Case 3: If $x\le \sqrt{\frac{q_1}{p_1}}$ and $y\le \frac{q_2}{p_2}$, then $N_1\le 0$ and $N_2\le 0$. In this case, we should stop harvesting the predator species and the prey species. Hence we can derive that $E_{1\mathrm{\infty }}=0$ and $E_{2\mathrm{\infty }}=0$. Then the bionomic equilibrium does not exist.

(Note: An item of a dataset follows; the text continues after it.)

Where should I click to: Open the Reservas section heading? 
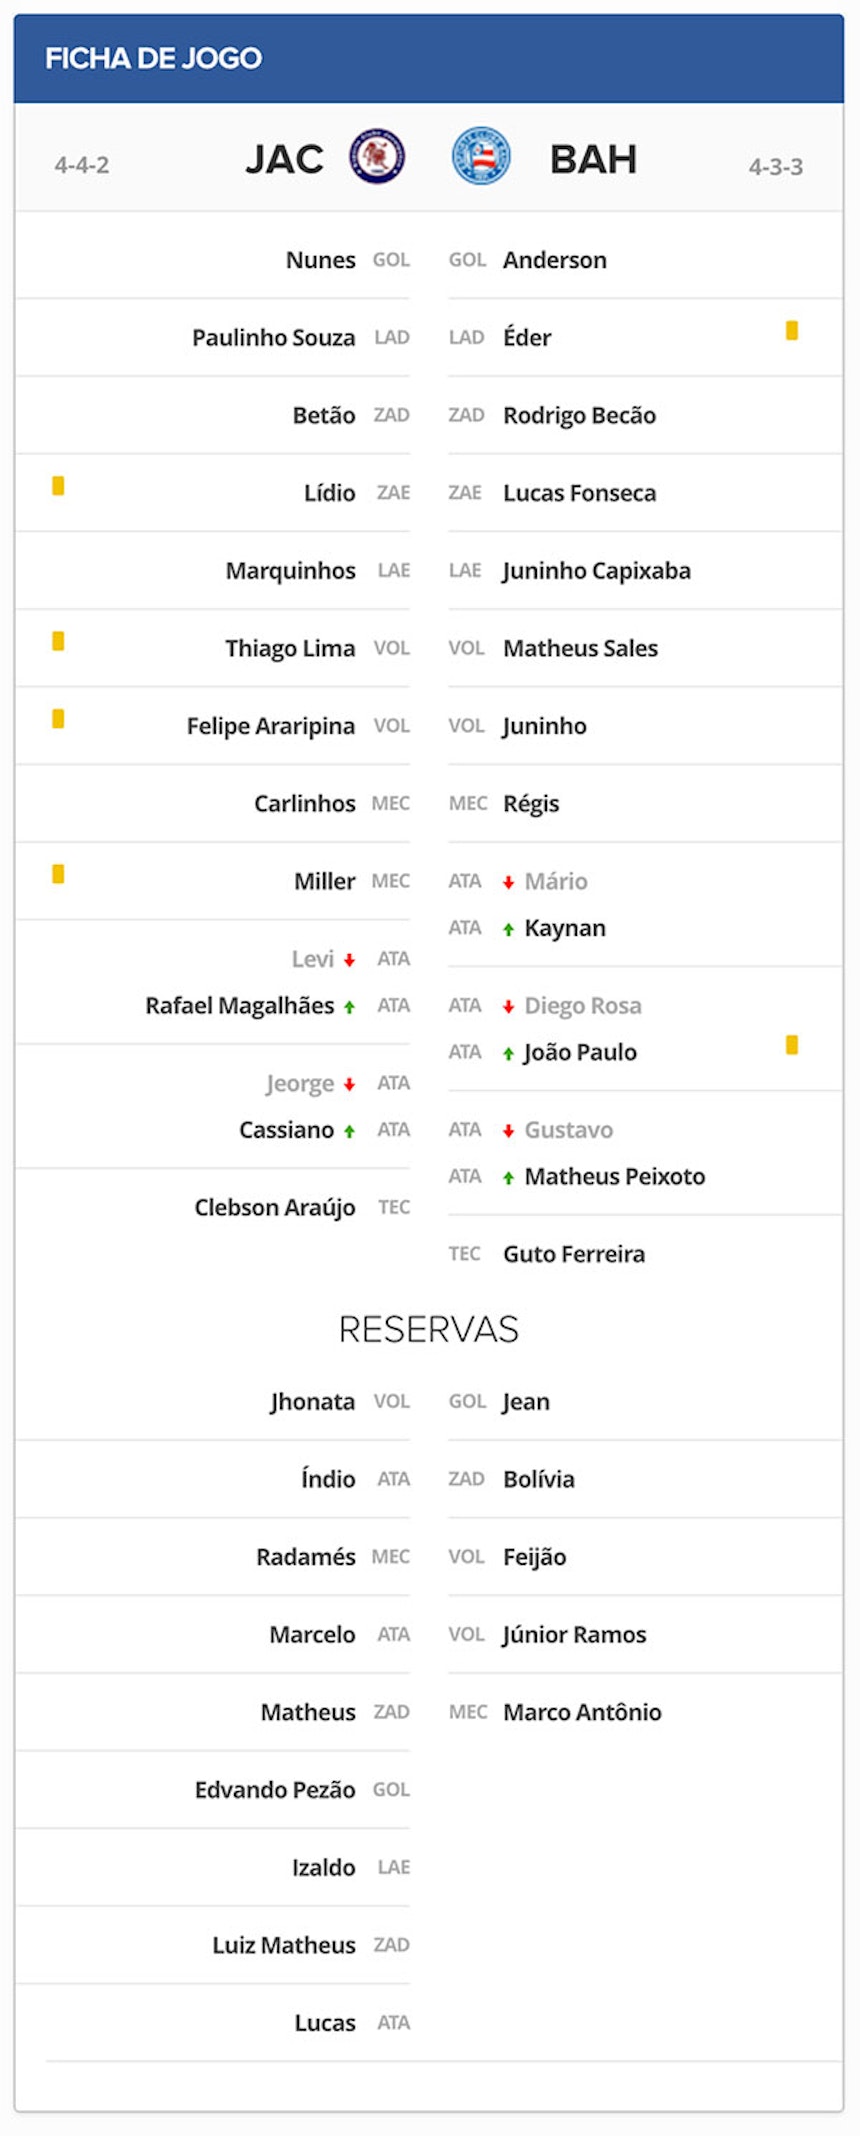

Case 4: If $x>\sqrt{\frac{q_1}{p_1}}$ and $y>\frac{q_2}{p_2}$, then $N_1>0$ and $N_2>0$. In this case, we can harvest both the predator species and the prey species. Hence, from $N=(p_1{x}^2-q_1)E_1+(p_{2}y-q_2)E_2=0$, we have $x_{\mathrm{\infty }}=\sqrt{\frac{q_1}{p_1}}$ and $y_{\mathrm{\infty }}=\frac{q_2}{p_2}$. Then we substitute $x_{\mathrm{\infty }}$ and $y_{\mathrm{\infty }}$ into $x(\alpha -x)-\frac{\beta x^{2}y}{1+x^2}-E_1{x}^2=0$, $\frac{{\beta }_1{x}^{2}y}{1+x^2}-ry-E_{2}y=0$. We can obtain that $E_{1\mathrm{\infty }}=\frac{(\alpha -x_{\mathrm{\infty }})(1+{x_{\mathrm{\infty }}}^2)-\beta x_{\mathrm{\infty }}{y}_{\mathrm{\infty }}}{x_{\mathrm{\infty }}(1+{x_{\mathrm{\infty }}}^2)}$ and $E_{2\mathrm{\infty }}=\frac{{\beta }_1{x_{\mathrm{\infty }}}^2}{1+{x_{\mathrm{\infty }}}^2}-r$. For $E_{1\mathrm{\infty }}>0$ and $E_{2\mathrm{\infty }}>0$, then we must have $\beta <\frac{(p_1+q_1)(\alpha \sqrt{p_1}-\sqrt{q_1})p_2}{p_1{q}_2\sqrt{q_1}}$ and ${\beta }_1>\frac{r(p_1+q_1)}{q_1}$. At last, we have the bionomic equilibrium $(x_{\mathrm{\infty }},y_{\mathrm{\infty }},E_{1\mathrm{\infty }},E_{2\mathrm{\infty }})$.